Сопоставление рассмотренных церковно-литературных памятников позволяет уточнить время их составления. Очевидно, что прежде всего стали записывать чудеса Владимирской иконы. Возможно, что первые записи были сделаны еще в Вышгороде, где икона была прославлена, как «чудотворная», еще находясь в храме вышгородского женского монастыря. Последнее, «десятое чудо» – о падении золотых врат, если оно относится к владимирским Золотым воротам, оконченным в 1164 году, датируется этим годом; если же в рассказе шла речь о «златых вратах», то есть писанных золотом дверях Успенского собора, оконченного в 1161 году, то окончание записи основного цикла рассказов падет на 1161 год. К нему в 1164 году было присоединено одиннадцатое «чудо новое» – рассказ о победе над болгарами, а в дальнейшем, может быть, были попытки продлить этот цикл внесением повести о Фе-дорце и о других случаях «помощи» иконы владимирцам. «Сказание о чудесах» уже содержит намеки на наличие культа Покрова и на знакомство с его литературой. В рассказе о победе над болгарами в уста князя вложена фраза: «аз раб твой, Госпоже, имею тя степу покров»{230}. Наиболее же прочная дата создания «Службы» – 1165 год – дата постройки над рекой Нерлью первой на Руси церкви Покрова. Таким образом, церковно-литературные памятники Владимира создаются в первой половине 1160-х годов, на которую падает и напряженное строительство Андрея.
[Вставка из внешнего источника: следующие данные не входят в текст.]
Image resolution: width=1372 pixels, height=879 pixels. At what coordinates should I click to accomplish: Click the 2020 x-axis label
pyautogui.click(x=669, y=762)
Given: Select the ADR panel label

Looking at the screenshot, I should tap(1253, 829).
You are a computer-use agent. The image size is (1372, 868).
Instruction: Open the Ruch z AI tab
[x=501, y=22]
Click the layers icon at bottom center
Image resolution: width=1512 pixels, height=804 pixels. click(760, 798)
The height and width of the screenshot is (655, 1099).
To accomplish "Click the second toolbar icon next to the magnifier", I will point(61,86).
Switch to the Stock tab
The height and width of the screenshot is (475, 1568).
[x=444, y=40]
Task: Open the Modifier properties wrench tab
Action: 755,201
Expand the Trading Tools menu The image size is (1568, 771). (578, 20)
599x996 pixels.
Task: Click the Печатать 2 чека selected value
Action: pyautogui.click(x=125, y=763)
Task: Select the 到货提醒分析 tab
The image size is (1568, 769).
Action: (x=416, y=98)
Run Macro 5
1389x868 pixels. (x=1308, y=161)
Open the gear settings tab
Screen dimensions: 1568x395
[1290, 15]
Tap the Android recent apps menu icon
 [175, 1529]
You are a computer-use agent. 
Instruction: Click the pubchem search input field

Промежуточное положение между церковно-литературными произведениями и летописанием занимает Житие Леонтия, которое сочетает повествовательные элементы с точными летописными цитатами и справками. Житие Леонтия – в отличие от «Сказания» и памятников покровского культа – имело не только внутреннее церковное, но и внешнеполитическое значение; поэтому требовалась особенно точная документация истории «первого мученика» на русском северо-востоке.
Если создание церковной литературы во Владимире было делом неотложным и потому проводилось в тех же стремительных темпах, что и обстройка столицы и княжеской резиденции в Боголюбове, то к другому литературному труду подход был более основательный. Речь идет о постоянном владимирском летописании, которое должно было запечатлеть для потомков труды и дни Андрея и важнейшие события в жизни Владимирской земли{231}. На смену отрывочным записям ростовского летописца времени Юрия теперь должна была прийти систематическая летопись. Однако владимирская летопись не сразу прониклась интересами княжеской политики Андрея.
В рассказах летописи о воинских подвигах Андрея на юге мы чувствуем руку светского человека, понимающего толк в военном деле и, видимо, близко стоящего к князю. Но в дальнейшем летописание переходит в руки церковников. С 1158 года оно велось при Успенском соборе, и его непосредственным исполнителем был, возможно, «игумен святой Богородицы» Феодул. Центром внимания летописи соответственно была жизнь собора и чудеса его святыни – Владимирской иконы Богоматери. Самый ход исторических событий рисовался летописцем как проявление силы и помощи этой покровительницы Владимира. Церковник, далекий от княжеского двора, он был, чужд его интересам, и даже события в княжеской семье мало привлекали его. Поэтому о деятельности Андрея мы можем судить с большей полнотой лишь по ее пристрастным отражениям в новгородском и южном летописании. Видимо, Андрей, погруженный в другие дела, не уделял на первых порах достаточно внимания труду своего историографа, и в результате летописание получило тот же церковный характер, что и собственно церковные произведения 1160-х годов.